Lecture 5

This lecture taught by of Prof. Cathy Yi-Hsuan Chen focuses on textual analysis. Here we introduce NLP (Natural Language Processing) techniques including Tokenization, Negation handling, Part of Speech tagging (PoS) and Lemmatization.

Specifically, the code can be found in the Github

Some useful online courses, stanford univesrsity

Outlines


James Quick

What is NLP

  • with NLP, we can generate "machine-readable" text, that can be further analyzed by Artificial Intelligence or Machine Learning
  • with NLP, we build an interaction between computers and humans using the natural language
  • Most NLP techniques rely on machine learning to derive meaning from human languages
  • NLP is considered a difficult problem in computer science. It’s the nature of the human language that makes NLP difficult.

How NLP works

  • NLP identifies and extracts the natural language rules such that the unstructured text is converted into a form that computers can understand
  • Given the text provided, the computer will utilize algorithms to extract meaning associated with every sentence and collect the essential data from them
  • It may happen that the computer fails to understand the meaning of a sentence well, leading to obscure results.

Zoom in NLP

  • Text is unstructured data with implicit structure
    • Text, sentences, words, characters
    • Nouns, verbs, adjectives
    • Grammar
  • Transform implicit text structure into explicit structure
  • Reduce text variation for further analysis
  • Python Natural Language Toolkit NLTK

NLTK

Natural Language Toolkit is an open source library for the Python programming language.
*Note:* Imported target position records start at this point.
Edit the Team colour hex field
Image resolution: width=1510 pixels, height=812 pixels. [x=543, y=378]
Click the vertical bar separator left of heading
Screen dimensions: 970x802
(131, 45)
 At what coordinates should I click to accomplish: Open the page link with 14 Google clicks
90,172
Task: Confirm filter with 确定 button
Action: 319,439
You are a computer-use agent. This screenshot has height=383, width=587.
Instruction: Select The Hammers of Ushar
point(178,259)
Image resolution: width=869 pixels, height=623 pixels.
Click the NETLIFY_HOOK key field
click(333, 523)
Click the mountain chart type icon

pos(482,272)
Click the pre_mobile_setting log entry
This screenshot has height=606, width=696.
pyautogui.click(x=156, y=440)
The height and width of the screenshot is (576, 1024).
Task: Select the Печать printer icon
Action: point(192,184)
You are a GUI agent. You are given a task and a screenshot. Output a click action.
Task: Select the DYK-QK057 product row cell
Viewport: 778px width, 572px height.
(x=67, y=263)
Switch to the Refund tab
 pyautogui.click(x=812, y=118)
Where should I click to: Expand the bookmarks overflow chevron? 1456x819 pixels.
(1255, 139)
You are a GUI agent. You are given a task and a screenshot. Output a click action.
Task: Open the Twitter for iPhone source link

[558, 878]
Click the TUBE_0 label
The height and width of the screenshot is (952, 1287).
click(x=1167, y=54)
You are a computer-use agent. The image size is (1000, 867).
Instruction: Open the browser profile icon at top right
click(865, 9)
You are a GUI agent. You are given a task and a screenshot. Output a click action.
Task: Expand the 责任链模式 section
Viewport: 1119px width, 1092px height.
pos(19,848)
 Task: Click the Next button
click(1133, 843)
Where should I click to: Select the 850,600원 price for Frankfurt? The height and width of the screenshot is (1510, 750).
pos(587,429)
It contains text processing libraries for tokenization, parsing, classification, stemming, tagging and semantic reasoning. It also includes graphical demonstrations and sample data sets as well as accompanied by a cook book and a book which explains the principles behind the underlying language processing tasks that NLTK supports.

Tokenize and tag text

  • Decompose a string into sentences
  • Decompose a sentence into words/tokens
""" read text """
with open('shakespeare.txt', 'r', encoding='utf-8') as shakespeare_read:
    # read(n) method will put n characters into a string
    shakespeare_string = shakespeare_read.read()
""" remove stop words """

STOPWORDS = ["an", "a", "the", "or", "and", "thou", "must", "that", "this", "self", "unless", "behind", "for", "which",
             "whose", "can", "else", "some", "will", "so", "from", "to", "by", "within", "of", "upon", "th", "with",
             "it"]

def _remove_stopwords(txt):
    """Delete from txt all words contained in STOPWORDS."""
    words = txt.split()
    # words = txt.split(" ")
    for i, word in enumerate(words):
        if word in STOPWORDS:
            words[i] = " "
    return (" ".join(words))
""" create a list of sentences """
import re
from collections import Counter

doc_out = []
for k in shakespeare_split:
    cleantextprep = str(k)
        # Regex cleaning
    expression = "[^a-zA-Z ]"  # keep only letters, numbers and whitespace
    cleantextCAP = re.sub(expression, '', cleantextprep)  # apply regex
    cleantext = cleantextCAP.lower()  # lower case
    cleantext = _remove_stopwords(cleantext)
    bound = ''.join(cleantext)
    doc_out.append(bound)       # a list of sentences
""" decompose a list of sentences into tokens(words) """
import nltk

def decompose_word(doc):
    txt = []
    for word in doc:
        txt.extend(word.split())
    return txt

# decompose a list of sentences into words by self-defined function
tokens = decompose_word(doc_out)
# decompose a list of sentences into words from NLTK module
tokens_nltk = nltk.word_tokenize(str(doc_out))

Stopwords

""" removing stopwords """
import nltk
from nltk.corpus import stopwords
from nltk.tokenize import word_tokenize

example_sent = "This is a sample sentence, showing off the stop words filtration."
# stop words in English
stop_words = set(stopwords.words('english'))
# stop words in German
stop_words_German = set(stopwords.words('german'))
# stop words in Italian
stop_words_italian = set(stopwords.words('italian'))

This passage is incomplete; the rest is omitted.